有も、剣の奥義が、レベル10まで上がり、剣の才能も極意になったようだ。
白は、ほとんどの魔法を覚えたので、強いスキルのレベル上げ、手数が多いので、いるだけですごく戦い易くなる。
美咲は、結界の才能が、極意になり、サポート魔法なども続々と極意に進化している。
真実の目は、あれから人が交代しながら手伝い、もう少しで進化しそうとのことだ。
咲は光の才能と、音の才能が、極意に進化して、カメラは特訓しなくても咲は撮りまくるので、すぐレベルが上がり、コートルが留守の間に、レベルが3つも上がった。
♢♢
「よし、着いたな」
いつも特訓をする場所に着く。すると、
パシャリ
咲が急にコートルの写真を撮る。
「なにしとんじゃ?」
突然の出来事にコートルは困惑する。
「あ、今は考えを読むのやめてくださいね!」
「お、おう、わかった」
コートルは咲の圧で考えを読むのを止める。
コートルとてずっと考えを読んでいるわけではないので油断している時に急に何かれると、なにしてるかがわからない。
「でなにしてたんじゃ?」
「後でのお楽しみです!」
そう笑顔で言う咲にコートルは嫌な予感を感じる。
「ま、まあ一旦置いといて、今から捕らえた魔物を召喚する」
コートルは、真剣になる。
その雰囲気に、俺たちも真剣になる。
「この魔物は今のお前達では、負けるじゃろう、もし負けそうになったらわしが入って、瀕死にまでしてやる。じゃから安心して戦えばいい」
え? そんな強いやつが出てくんの?
コートルの説明を聞き、日向達はビビる。
「その魔物は、氷雪の支配者と呼ばれる氷のドラゴンじゃ! では、いくぞ!」
そう言うと、コートルはスキルを使う。
「ちょっ、ドラゴン!? まっ……まって、心の準備を……」
ドラゴンと聞いた日向達は、急なことに、混乱する。
だがもう遅い、数十メートル先に大きな、今まで見たことのないレベルの、魔法陣が広がる。

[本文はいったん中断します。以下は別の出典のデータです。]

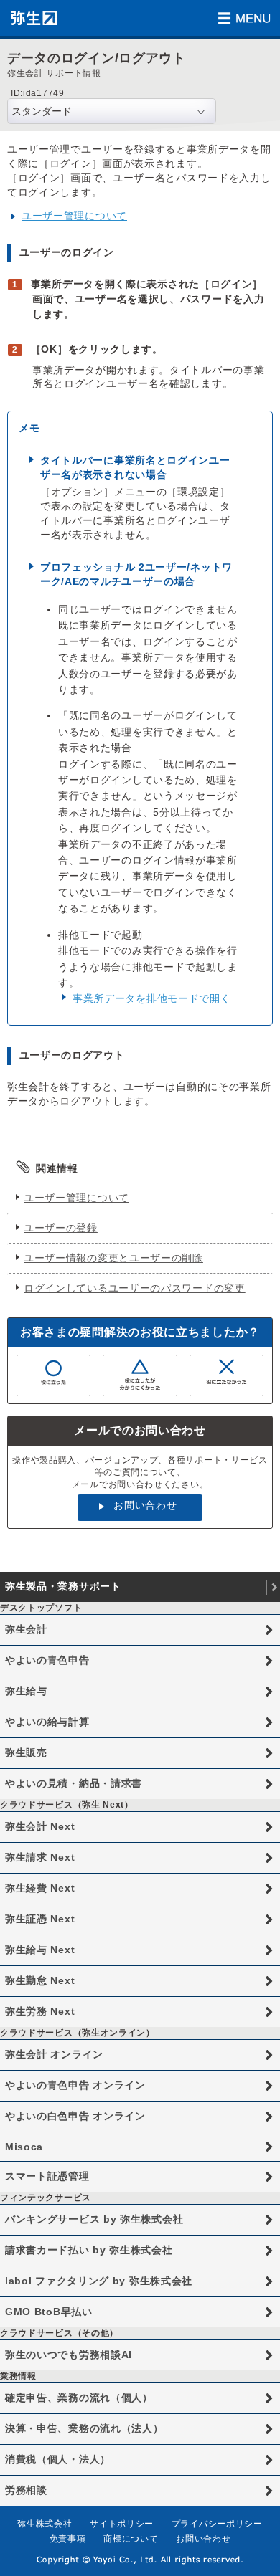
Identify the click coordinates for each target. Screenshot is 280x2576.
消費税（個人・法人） (58, 2459)
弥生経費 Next (40, 1888)
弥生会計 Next (40, 1826)
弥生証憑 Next (40, 1918)
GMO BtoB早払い (49, 2311)
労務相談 (26, 2490)
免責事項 (68, 2539)
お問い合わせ (145, 1505)
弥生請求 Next (40, 1857)
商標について (130, 2539)
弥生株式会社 (44, 2524)
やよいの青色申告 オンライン (75, 2085)
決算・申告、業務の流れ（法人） (84, 2428)
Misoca (24, 2146)
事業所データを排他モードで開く (152, 998)
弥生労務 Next (40, 2011)
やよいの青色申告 (47, 1660)
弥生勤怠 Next (40, 1980)
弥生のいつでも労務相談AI (68, 2354)
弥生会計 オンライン (54, 2054)
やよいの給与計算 (47, 1721)
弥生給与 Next (40, 1949)
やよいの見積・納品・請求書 (73, 1783)
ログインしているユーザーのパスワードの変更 (135, 1288)
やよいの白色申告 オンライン (75, 2116)
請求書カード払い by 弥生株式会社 (89, 2250)
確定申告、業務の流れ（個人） (79, 2397)
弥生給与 (26, 1691)
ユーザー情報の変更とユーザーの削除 (113, 1258)
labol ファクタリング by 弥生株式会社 (98, 2280)
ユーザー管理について (74, 215)
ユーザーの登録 (61, 1228)
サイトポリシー (122, 2524)
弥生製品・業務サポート (63, 1586)
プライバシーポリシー (217, 2524)
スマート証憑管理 (47, 2176)
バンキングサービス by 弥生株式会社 (94, 2219)
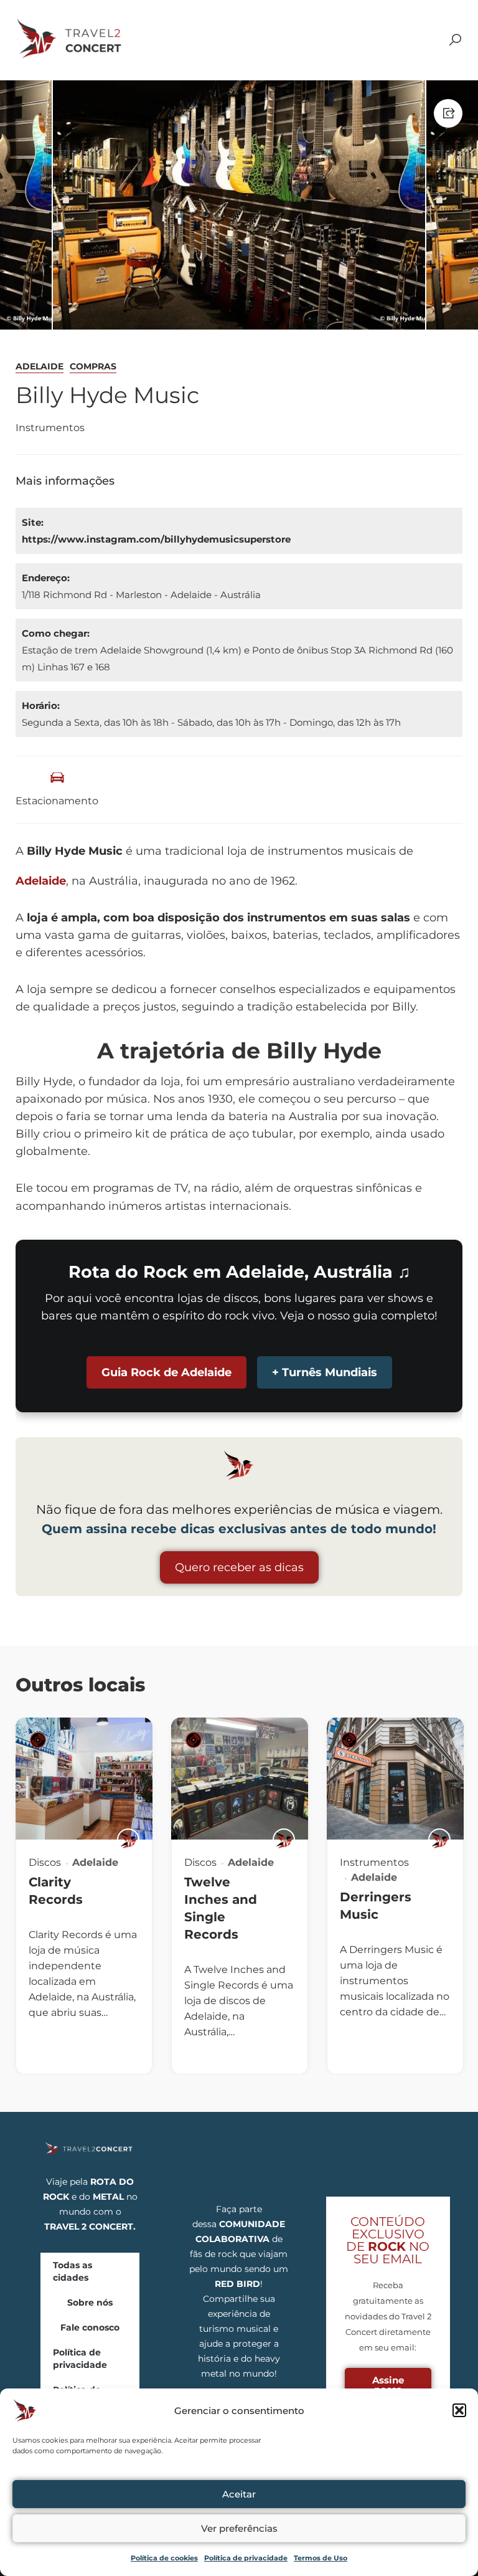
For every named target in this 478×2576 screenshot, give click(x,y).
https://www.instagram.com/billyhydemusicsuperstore (156, 539)
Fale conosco (90, 2327)
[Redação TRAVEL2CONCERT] (128, 1839)
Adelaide (39, 366)
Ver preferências (239, 2528)
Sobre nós (90, 2302)
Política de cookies (164, 2558)
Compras (93, 366)
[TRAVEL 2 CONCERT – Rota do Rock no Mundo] (70, 39)
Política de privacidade (246, 2558)
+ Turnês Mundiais (324, 1372)
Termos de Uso (320, 2558)
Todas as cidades (72, 2271)
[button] (459, 2410)
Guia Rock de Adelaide (166, 1372)
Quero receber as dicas (239, 1567)
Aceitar (239, 2494)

そして、コートルの半分の一撃よりは少ないが、恐怖を感じるには十分なほどにMPが溢れ出してくる。
そして、徐々に水色の生き物が、姿を現す。
全て出てくると、日向達は言葉を失う。
このドラゴンは、日向達が、倒したドラゴンの一回りいや、二回りは大きい、そして溢れ出すMPが、森を凍らしていく。
「やっば」
そう口から漏れ出す、それほどまでに、強く見える、本能が否定するほどに。
「でわ、特別特訓始めじゃ! こいつと戦ってみろ、マハナタはこいつよりも強いぞ!」
グオオオオオオオオオオ!!
コートルがそう言うと、ドラゴンは、激しい咆哮で空気を震えさせる。